* **Document**
------
The disclosure relates to a neural core, a neural processing device including the same, and a method for loading data of the neural processing device. More particularly, the disclosure relates to a neural core, a neural processing device including the same, and a method for loading data of the neural processing device, which are capable of executing instructions of high utilization during data loading.

For the last few years, artificial intelligence technology has been the core technology of the Fourth Industrial Revolution and the subject of discussion as the most promising technology worldwide. The biggest problem with artificial intelligence technology is computing performance. For artificial intelligence technology to realize a level of human learning ability, reasoning ability, perceptual ability, natural language implementation ability, etc., it is of the utmost importance to process a large amount of data quickly.

The central processing unit (CPU) or graphics processing unit (GPU) of off-the-shelf computers was used to implement deep-learning training and inference in early artificial intelligence, but these components had limitations in their ability to perform the tasks of deep-learning training and inference with high workloads. Thus, neural processing units (NPUs) that are structurally specialized for deep learning tasks have received a lot of attention.

In particular, data are frequently loaded in the deep-learning training and inference of such a neural processing unit, and a lot of time and resources may be allocated to such a load task. Therefore, various methods for improving the efficiency of a load task are being discussed.

The description set forth in the background section should not be assumed to be prior art merely because it is set forth in the background section. The background section may describe aspects or embodiments of the disclosure.

Aspects of the disclosure provide a neural core capable of performing frequently used operations during a data loading process.

Aspects of the disclosure provide a neural processing device capable of performing frequently used operations during a data loading process.

Aspects of the disclosure provide a method for loading data of a neural processing device capable of performing frequently used operations during a data loading process.

According to some aspects of the disclosure, a neural core comprises a processing unit configured to perform operations, an L0 memory configured to store input data and a load/store unit (LSU) configured to perform a load task and a store task of data between the processing unit and the L0 memory, wherein the LSU comprises a local memory load unit configured to transmit the input data in the L0 memory to the processing unit, and the local memory load unit comprises a target decision module configured to identify and retrieve the input data in the L0 memory, a transformation logic configured to transform the input data and thereby generate transformed data and an output first in first out (FIFO) configured to receive the transformed data and transmit the transformed data to the processing unit in the received order.
------
* **Material provided**
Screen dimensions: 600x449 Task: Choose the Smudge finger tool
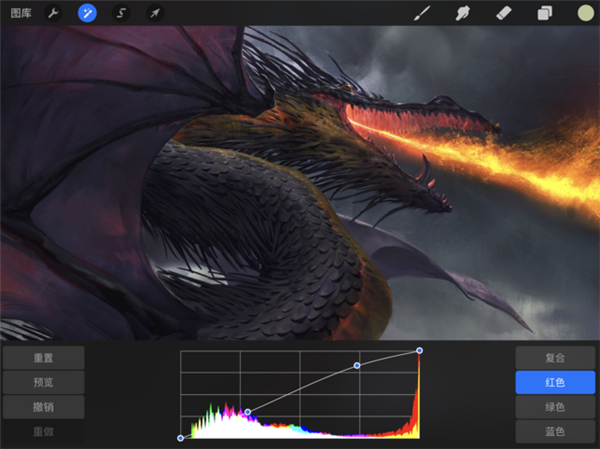463,13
------
* **Goals**
- A) According to the neural core disclosure, why have neural processing units received a lot of attention? Answer in one to three sentences.
- B) Answer these questions about the neural core disclosure:
(i) What does the disclosure call the biggest problem with artificial intelligence technology?
(ii) What is the L0 memory configured to store?
(iii) In what order does the output FIFO transmit the transformed data to the processing unit?
The listing has no connection to the text.

* **Solutions below**
- A) Off-the-shelf CPUs and GPUs had limits when they performed deep-learning training and inference with high workloads. Neural processing units are structurally specialized for deep learning tasks, so they drew a lot of attention.

- B)
(i) Computing performance.
(ii) Input data.
(iii) In the received order.